NPS is calculated by subtracting the percentage of detractors from the percentage of promoters, yielding a score between -100 and +100. Generally, a score above 0 indicates good customer satisfaction and loyalty, with 0-30 considered good, 30-70 very good, and 70-100 excellent.

But we need to recognise our limits and know when to say no

A key contributor to our high NPS is our ability to understand and acknowledge our strengths and limitations. This self-awareness helps us identify the right clients and projects, ensuring we can deliver the best possible results. We’re not afraid to say ‘no’ when:

  • A client’s business conflicts with our values.
  • A client’s expectations (e.g., budget or timeline) are unrealistic.
  • Another service provider is better suited to solve a client’s problem.

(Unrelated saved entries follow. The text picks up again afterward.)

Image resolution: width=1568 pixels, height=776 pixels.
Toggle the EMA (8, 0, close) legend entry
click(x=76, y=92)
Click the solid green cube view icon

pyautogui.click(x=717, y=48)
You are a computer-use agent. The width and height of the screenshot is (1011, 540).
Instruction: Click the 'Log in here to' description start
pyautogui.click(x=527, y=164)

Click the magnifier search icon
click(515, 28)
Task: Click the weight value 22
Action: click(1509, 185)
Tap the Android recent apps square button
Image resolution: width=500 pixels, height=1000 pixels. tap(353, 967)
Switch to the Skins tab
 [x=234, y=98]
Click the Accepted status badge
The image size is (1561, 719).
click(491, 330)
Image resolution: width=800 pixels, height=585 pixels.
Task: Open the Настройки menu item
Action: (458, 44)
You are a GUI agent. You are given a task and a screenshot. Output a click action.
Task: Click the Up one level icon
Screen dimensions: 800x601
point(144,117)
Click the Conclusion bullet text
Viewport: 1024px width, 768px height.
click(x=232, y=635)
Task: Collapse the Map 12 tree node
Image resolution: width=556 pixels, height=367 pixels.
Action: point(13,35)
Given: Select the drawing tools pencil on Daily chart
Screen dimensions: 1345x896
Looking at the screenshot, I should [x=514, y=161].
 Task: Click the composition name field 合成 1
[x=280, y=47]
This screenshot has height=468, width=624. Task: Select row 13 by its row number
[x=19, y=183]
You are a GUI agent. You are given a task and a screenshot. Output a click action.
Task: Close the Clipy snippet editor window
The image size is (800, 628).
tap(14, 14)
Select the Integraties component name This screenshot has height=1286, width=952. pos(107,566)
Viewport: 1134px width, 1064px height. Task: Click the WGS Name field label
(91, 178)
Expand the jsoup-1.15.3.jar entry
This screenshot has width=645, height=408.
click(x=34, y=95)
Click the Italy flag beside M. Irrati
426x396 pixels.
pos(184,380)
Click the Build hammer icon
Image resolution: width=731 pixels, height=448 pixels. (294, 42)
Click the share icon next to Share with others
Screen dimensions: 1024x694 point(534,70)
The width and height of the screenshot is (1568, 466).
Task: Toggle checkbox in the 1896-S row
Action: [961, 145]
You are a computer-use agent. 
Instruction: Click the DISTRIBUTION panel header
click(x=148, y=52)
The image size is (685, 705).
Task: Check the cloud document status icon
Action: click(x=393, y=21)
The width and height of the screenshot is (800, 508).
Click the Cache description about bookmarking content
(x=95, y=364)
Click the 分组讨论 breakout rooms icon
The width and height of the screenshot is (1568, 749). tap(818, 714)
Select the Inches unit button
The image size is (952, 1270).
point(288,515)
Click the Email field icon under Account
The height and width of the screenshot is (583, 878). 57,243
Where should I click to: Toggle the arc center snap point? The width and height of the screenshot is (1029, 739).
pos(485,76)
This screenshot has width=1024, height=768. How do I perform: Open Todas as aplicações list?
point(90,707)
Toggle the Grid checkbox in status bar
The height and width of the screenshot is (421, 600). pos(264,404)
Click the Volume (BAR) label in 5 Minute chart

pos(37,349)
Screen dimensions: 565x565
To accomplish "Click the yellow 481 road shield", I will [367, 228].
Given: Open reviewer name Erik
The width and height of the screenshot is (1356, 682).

We have also developed a clear profile of our ideal customer, which helps us focus our efforts where they are most effective.

The symbiotic relationship between employee and customer experience

As I mentioned earlier, and wrote six years ago, the employee experience significantly impacts the customer experience. At Sofokus, we measure employee experience using the Quality of Work Life (QWL) metric, which currently stands at an excellent 82.6% (compared to the average of 60%). Happy employees indeed create happy customers.

When we consider our traditional business metrics alongside these scores for the current financial year (our fiscal year ends in June), it feels great to be part of Sofokus. We’re heading into the summer with a sense of pride and satisfaction.

Wishing everyone a happy summer—especially our fantastic customers and talented team!